第31話 後輩と高村光太郎

 それはある放課後のこと。

 部室で試験勉強をしていたシロが、誰に言うでもなくぽつりと呟いた一言がきっかけだった。


「あー、ぼくも彼女欲しいなあ……」

「ガタッ」

「……カエデ?」


 机の向かいでマンガを読んでいたカエデが勢いよく立ち上がると、部室の隅に立てかけてあった体育館マットを床に広げて、パンパンと埃を払うとドヤ顔で言った。


「さ、せんぱい。どうぞ」

「……えっと、なにがどうぞなのかな?」

「せんぱい、彼女が欲しいって言った。つまりセックスがしたい。そして学校でのセックスといえば、体育館マットの上が定番」

「カエデ!? 先輩として忠告するけど、彼女が欲しいイコールえっちしたいって直結するのは止めた方がいいと思うよ?」

「そんなことない。いままでわたしに告白してきた男子は、みんなわたしのおっぱいが目当てだった。一人残らず」

「そ、それは大変だったね……でもそっか、ぼく彼女が欲しいって無意識に口に出ちゃってたか……」


 最近シロは、彼女欲しい欲求が日に日に高まっている。

 理由は当然、バイトでリッカの疑似恋人を演じていることにある。

 いくらお芝居(だとシロは信じ切っている)だとしても、客観的に見て滅茶苦茶極上レベルの美少女であるリッカに笑いかけられたり、上目遣いで見られたり、時にはおっぱいを押しつけられたり、背伸びしてキス待ちされたりしていると。

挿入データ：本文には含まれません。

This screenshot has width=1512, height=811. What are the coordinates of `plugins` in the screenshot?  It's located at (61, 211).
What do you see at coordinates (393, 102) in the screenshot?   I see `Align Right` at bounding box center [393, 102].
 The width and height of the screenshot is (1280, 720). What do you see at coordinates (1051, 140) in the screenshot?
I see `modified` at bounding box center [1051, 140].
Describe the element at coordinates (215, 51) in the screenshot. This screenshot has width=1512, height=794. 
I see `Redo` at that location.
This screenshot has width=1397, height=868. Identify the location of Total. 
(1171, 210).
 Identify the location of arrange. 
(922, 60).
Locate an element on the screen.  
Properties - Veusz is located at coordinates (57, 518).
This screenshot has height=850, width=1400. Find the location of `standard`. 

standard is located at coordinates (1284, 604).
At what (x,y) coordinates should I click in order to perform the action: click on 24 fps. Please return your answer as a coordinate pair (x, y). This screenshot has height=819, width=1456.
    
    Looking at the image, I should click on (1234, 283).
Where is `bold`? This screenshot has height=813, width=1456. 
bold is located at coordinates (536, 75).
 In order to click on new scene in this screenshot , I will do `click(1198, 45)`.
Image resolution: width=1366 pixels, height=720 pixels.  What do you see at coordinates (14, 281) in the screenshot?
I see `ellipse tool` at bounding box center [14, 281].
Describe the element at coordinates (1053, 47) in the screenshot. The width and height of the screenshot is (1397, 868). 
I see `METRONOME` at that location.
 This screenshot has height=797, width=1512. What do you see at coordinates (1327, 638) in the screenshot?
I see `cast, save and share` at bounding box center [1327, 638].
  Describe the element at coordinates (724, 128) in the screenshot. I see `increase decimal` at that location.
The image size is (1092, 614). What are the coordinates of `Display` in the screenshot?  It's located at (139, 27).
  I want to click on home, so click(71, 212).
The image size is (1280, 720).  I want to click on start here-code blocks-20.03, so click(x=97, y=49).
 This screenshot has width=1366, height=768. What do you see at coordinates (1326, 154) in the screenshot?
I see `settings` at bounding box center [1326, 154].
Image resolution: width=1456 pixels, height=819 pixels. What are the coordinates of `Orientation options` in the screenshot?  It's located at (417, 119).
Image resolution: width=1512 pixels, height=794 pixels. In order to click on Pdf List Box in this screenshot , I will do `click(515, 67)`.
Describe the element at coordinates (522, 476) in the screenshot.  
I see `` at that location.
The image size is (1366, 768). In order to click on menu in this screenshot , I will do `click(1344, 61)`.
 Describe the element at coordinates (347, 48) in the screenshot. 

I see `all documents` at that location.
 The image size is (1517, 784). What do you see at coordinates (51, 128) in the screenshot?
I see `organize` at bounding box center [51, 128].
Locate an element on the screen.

 もし相手が現実の彼女だったらなあ、なんて思うのは当然のことで。


 そしてこういう場合、普通なら彼女役のリッカにガチ恋しちゃう流れが一般的だろうし、リッカやマネージャーの河合もそれを狙っていたりはするのだけれど。

 しかしそこは、過去にこっぴどく振られた元カレ。

 もしもリッカが本当に彼女だったらなあ……ではなく、相手がリッカじゃなくて本当の彼女だったらなあ……という思考になるのだった。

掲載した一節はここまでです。